Ama eğer bu rejimi savunmak, söylenenlerin, yapılanların ve edilen tehditlerin çoğunun en yakın pratik nedeniyse, bunun Hizbullah direnişi ile Ekim Devrimi arasında var olan hoşnutsuzluğun derin nedenini açıklayan bir arka planı da bulunmaktadır. Hizbullah’ın pozisyonunun teorik öncülleri olarak nitelendirilebilecek bu arka plan aşağıdakilere dayanmaktadır:
- Hizbullah direnişi sürekli bir şiddet eylemidir, silah onun nedeni, amacı ve aracıdır. 17 Ekim Devrimi ise kendisini sivil, barışçıl ve reformist bir eylem olarak sundu.

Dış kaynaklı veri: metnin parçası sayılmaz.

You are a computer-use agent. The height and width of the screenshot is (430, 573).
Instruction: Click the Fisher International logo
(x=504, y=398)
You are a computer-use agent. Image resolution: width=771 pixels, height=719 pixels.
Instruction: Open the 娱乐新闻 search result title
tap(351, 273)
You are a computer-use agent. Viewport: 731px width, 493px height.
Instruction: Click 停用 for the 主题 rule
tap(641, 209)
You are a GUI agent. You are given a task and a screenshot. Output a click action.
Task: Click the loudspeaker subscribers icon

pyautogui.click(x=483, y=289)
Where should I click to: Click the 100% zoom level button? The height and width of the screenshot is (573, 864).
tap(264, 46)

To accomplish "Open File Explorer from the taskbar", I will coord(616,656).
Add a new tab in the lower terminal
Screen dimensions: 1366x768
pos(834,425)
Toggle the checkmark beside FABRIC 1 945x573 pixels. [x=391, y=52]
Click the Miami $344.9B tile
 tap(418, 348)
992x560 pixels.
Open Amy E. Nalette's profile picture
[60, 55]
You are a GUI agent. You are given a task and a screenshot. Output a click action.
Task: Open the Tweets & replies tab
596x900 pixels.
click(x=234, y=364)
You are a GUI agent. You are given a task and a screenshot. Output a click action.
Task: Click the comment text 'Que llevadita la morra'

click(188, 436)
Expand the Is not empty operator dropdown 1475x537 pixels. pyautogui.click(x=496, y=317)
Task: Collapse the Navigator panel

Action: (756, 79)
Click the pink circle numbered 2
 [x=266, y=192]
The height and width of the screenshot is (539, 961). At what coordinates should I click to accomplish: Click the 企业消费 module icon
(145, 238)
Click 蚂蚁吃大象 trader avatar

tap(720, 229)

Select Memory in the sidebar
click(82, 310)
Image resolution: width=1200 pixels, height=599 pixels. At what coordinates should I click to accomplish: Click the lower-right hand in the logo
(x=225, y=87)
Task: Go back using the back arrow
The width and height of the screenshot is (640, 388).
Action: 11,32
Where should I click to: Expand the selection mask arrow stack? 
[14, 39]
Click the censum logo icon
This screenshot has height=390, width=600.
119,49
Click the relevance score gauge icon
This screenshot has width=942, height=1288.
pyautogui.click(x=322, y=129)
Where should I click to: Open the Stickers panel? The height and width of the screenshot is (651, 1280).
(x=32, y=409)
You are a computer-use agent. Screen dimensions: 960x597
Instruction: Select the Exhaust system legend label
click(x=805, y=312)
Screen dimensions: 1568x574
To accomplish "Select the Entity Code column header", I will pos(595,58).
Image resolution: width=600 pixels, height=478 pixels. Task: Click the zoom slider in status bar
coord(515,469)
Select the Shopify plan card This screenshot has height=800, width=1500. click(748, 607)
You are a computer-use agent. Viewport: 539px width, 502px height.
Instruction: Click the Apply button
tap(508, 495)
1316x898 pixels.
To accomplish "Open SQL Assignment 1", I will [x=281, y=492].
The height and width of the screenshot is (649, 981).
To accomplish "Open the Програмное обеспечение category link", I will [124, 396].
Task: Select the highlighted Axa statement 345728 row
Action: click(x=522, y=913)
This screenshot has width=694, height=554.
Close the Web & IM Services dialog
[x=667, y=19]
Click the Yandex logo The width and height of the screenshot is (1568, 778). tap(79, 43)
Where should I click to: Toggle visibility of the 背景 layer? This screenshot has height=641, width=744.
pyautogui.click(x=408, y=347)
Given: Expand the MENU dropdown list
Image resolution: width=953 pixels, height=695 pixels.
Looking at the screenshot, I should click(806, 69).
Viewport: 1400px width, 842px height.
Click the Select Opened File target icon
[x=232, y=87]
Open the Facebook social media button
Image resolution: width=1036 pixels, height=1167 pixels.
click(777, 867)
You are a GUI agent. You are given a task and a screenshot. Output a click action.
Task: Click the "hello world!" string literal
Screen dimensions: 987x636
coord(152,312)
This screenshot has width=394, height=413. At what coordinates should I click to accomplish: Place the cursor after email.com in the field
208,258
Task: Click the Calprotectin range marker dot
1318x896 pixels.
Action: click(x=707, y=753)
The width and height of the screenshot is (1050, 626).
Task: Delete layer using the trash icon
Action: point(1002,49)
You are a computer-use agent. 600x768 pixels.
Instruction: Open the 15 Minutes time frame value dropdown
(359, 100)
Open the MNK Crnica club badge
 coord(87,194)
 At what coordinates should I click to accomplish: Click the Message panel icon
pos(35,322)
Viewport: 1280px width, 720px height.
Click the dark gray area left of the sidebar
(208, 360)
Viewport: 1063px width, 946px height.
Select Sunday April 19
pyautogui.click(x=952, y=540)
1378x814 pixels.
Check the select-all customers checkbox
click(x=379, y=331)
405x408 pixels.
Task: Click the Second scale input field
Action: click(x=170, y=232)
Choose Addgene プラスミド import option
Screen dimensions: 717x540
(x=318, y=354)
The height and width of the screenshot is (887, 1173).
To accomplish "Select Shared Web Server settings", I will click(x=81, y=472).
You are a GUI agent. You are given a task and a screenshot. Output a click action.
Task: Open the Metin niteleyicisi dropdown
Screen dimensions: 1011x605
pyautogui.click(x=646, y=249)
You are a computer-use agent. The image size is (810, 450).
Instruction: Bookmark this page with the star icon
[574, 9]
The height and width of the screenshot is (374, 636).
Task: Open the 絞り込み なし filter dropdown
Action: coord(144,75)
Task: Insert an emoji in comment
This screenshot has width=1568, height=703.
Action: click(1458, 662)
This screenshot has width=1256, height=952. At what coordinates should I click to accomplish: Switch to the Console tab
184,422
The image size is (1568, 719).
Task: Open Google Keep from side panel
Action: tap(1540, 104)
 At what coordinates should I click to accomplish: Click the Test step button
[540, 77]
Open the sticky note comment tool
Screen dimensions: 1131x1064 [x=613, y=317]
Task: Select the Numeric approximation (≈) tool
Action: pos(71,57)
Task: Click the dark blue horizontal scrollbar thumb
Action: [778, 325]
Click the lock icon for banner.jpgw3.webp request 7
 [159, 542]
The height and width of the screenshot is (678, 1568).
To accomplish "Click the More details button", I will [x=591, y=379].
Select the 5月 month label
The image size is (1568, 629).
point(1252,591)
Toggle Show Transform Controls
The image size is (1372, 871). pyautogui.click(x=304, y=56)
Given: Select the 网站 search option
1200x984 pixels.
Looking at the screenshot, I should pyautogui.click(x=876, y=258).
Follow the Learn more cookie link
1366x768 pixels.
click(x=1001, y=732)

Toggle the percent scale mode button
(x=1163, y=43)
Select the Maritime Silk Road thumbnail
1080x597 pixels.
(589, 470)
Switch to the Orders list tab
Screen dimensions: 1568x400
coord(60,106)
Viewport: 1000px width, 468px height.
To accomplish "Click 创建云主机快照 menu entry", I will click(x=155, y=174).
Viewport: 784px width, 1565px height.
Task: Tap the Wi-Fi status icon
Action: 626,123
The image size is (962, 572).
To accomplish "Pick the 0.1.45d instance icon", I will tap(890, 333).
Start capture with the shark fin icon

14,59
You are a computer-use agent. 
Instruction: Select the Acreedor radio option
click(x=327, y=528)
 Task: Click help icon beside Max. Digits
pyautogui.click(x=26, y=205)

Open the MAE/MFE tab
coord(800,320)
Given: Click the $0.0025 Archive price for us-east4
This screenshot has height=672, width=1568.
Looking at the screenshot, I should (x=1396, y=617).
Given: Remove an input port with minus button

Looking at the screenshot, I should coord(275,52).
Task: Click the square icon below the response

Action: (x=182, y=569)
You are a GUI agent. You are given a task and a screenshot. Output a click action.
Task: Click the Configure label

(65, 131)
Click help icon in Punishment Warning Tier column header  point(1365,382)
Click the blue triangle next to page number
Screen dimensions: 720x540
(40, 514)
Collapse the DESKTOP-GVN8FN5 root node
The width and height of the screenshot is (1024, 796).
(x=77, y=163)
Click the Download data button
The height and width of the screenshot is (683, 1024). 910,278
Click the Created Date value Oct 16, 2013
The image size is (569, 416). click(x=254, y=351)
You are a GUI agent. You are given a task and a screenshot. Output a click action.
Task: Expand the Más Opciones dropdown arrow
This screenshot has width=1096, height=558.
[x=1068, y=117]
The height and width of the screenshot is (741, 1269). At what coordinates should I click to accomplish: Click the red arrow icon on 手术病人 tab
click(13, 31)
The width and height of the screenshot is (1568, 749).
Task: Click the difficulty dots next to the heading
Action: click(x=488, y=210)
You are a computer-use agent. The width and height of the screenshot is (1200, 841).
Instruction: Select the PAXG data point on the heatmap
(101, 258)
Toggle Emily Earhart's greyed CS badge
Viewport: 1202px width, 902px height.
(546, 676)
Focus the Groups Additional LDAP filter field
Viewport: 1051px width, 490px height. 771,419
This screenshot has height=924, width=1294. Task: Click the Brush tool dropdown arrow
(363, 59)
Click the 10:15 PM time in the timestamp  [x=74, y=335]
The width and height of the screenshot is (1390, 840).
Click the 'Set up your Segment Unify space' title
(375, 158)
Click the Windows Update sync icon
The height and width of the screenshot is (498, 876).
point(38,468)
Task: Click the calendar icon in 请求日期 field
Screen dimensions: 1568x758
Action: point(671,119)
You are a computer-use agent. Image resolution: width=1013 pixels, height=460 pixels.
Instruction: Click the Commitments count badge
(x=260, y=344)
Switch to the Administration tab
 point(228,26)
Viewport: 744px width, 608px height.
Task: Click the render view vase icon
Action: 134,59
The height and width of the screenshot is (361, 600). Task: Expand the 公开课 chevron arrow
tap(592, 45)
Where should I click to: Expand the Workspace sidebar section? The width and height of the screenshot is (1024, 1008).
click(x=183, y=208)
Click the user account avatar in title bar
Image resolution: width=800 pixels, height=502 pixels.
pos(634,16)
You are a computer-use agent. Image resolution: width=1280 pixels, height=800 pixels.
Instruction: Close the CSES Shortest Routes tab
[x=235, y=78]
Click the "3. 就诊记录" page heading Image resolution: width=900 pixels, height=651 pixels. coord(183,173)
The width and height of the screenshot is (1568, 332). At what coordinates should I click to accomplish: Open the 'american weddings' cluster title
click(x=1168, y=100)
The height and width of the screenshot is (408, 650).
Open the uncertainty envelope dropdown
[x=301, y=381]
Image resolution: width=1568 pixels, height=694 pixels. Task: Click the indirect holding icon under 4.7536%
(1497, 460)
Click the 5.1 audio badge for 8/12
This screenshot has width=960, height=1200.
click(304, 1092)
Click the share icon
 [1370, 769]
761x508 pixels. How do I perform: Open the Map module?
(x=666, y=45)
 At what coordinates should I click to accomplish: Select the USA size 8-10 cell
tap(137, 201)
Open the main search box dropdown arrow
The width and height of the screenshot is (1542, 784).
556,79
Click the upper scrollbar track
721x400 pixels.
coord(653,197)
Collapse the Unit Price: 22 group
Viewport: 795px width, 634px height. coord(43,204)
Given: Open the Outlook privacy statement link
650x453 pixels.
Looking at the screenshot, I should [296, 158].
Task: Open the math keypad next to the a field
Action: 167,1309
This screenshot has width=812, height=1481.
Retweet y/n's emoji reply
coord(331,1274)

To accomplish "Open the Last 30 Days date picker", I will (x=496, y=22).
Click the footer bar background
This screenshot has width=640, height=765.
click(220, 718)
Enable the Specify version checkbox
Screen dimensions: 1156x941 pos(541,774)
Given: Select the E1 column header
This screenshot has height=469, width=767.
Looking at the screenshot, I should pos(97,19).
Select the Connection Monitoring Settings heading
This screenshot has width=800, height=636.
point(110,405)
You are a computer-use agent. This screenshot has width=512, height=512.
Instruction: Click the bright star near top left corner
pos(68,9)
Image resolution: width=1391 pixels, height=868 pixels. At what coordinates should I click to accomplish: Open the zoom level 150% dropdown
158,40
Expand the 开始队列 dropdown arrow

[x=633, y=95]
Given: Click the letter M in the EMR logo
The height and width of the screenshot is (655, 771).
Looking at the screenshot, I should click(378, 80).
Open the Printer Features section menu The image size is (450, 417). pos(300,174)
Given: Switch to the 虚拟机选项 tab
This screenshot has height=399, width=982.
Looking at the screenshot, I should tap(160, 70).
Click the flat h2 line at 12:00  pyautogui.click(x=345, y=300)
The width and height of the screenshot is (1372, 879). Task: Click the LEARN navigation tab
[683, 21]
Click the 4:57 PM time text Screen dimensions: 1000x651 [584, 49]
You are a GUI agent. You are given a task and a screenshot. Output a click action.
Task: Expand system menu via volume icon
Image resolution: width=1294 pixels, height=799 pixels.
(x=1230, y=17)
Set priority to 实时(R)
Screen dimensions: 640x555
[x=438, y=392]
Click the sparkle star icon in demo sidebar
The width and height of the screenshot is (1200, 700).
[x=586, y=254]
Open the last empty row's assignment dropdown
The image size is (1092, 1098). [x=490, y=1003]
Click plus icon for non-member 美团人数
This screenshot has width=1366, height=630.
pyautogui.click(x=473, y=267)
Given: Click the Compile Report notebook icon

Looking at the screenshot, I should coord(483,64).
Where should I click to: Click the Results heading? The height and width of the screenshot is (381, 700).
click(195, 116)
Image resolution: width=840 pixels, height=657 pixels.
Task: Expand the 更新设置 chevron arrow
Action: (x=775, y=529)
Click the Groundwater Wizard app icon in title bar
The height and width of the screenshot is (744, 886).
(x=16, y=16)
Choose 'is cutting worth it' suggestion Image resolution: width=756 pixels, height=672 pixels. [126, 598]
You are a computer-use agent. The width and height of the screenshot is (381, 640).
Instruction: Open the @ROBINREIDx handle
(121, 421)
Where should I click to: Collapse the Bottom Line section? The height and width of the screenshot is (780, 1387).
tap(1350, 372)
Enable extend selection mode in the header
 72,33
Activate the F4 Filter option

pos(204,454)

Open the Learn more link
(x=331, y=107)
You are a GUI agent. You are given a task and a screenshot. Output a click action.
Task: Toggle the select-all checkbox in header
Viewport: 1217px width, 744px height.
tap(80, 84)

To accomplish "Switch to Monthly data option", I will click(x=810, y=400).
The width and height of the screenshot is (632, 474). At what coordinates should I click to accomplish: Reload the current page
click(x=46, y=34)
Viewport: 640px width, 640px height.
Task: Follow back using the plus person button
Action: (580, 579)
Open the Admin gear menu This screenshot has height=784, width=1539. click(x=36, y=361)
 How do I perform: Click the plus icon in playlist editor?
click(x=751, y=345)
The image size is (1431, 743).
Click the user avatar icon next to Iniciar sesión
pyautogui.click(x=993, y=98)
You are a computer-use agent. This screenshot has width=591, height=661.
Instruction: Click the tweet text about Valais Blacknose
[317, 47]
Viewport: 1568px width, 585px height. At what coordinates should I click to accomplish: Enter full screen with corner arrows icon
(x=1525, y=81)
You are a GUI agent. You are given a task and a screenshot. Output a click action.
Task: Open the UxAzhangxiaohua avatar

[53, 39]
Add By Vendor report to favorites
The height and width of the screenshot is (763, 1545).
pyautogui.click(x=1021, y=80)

- Hizbullah direnişi, bir yerli grubun diğer yerli gruplara karşı silahlanmasının ifadesidir. 17 Ekim Devrimi, mezhepleri ve grupları aşan bir halk ve ulusal hareket yaratmayı amaçlıyordu.
- Hizbullah direnişi, esasında kendisini Lübnan'da ve başka yerlerde, bir statükoyu sürdürmek için düşmanlığı sıklıkla kullanılan, yabancı bir düşmanı hedef alan bir direniş hareketi olarak sunuyor. 17 Ekim Devrimi, bir iç yönetim yöntemine ve bariz bir yolsuzluk yönelimine karşı bir tepki olarak doğdu.
- Hizbullah direnişi, savaş ve barış kararlarını veren taraf olarak devleti zayıflatıyor. 17 Ekim Devrimi, devlet içinde demokrasiyi geliştirerek, şeffaflık ve hesap verebilirlik değerlerini pekiştirerek devleti güçlendiriyor.
- Hizbullah direnişi Lübnan'ı tamamen İran ve Suriye otoritelerine bağlıyor. 17 Ekim Devrimi, ülkeyi bölgesel çatışmalar için bir “sahaya” dönüştürme fikrini kuşatıyor.
- Hizbullah direnişi, siyasi kararlarda ideolojiyi hakem yapmak istiyor. 17 Ekim Devrimi ise Lübnan'ı politikaları çıkarları doğrultusunda olan normal bir ülkeye dönüştürmeye çalıştı.
Bu ikisi, nihayetinde, bir araya gelemeyecek iki karşıttır. İçlerinden biri statükoyu sürdürmek ve bunu silahlarla korumak istiyor. Bu nedenle, “direnişin arkasını kollayan” statükoyu savunma şeklindeki doğru tanımını hak ediyor. Diğeri, düşmanla savaşma bahanesiyle, yozlaşmış ve felaket statükonun savunulma olasılığının artık mümkün olmaması için bir şeyleri değiştirmek istiyor.
Bu iki teori daha önce 2005'te çatışmıştı ve Refik Hariri'nin öldürülmesinin ardından yükselen yeni ulusal ajandaya verilen tepki, İsrail ile 2006 savaşına girişmek, ortamı yeniden eski ajanda ile doldurmak ve seferber etmek olmuştu.
İki teori Suriye'de de çatıştı ve Hizbullah savaşçıları özgürlük, değişim ve insani saygınlık taleplerini bastırmak, Beşşar Esed ve rejimini takviye etmek için Suriye’ye yöneldiler.
Bu, şeylerin kökeninde var olan, yükselen ve alçalan, ancak iki taraftan biri ezici bir yenilgiye uğramadan durmayan sürekli çatışmadır.